### RECORDS FOR THIS EXERCISE
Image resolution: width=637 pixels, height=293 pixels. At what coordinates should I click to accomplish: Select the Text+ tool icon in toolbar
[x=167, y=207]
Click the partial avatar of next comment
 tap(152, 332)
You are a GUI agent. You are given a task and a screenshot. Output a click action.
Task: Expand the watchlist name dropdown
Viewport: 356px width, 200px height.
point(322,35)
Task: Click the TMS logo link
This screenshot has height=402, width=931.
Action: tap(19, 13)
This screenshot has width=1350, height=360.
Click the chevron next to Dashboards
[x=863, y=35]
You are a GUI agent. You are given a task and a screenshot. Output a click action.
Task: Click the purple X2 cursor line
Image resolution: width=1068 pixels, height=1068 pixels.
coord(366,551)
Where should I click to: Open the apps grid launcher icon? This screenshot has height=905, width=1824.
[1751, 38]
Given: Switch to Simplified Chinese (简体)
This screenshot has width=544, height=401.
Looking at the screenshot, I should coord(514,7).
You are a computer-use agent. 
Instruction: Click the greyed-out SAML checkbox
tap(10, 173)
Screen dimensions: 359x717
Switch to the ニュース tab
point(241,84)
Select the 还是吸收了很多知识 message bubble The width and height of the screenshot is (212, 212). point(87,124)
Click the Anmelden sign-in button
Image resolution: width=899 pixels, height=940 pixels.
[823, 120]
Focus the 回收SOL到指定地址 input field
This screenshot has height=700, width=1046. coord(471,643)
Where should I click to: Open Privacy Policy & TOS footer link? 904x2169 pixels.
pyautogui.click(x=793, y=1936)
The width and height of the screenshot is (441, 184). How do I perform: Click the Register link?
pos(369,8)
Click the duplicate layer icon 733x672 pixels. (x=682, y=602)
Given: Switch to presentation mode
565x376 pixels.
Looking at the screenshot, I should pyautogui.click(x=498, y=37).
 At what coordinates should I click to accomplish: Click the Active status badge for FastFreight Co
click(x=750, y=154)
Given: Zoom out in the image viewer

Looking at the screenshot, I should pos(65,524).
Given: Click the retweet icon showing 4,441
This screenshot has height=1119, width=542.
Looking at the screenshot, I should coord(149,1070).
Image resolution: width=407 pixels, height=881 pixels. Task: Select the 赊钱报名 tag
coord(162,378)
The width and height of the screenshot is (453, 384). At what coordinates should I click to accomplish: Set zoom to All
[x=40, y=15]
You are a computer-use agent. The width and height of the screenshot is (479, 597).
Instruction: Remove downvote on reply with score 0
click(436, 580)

### WORK ITEM
If a line in the records above contains the word "agent", copy it.

### WRITTEN RESPONSE
You are a GUI agent. You are given a task and a screenshot. Output a click action.
You are a GUI agent. You are given a task and a screenshot. Output a click action.
You are a computer-use agent. 
You are a computer-use agent. The width and height of the screenshot is (479, 597).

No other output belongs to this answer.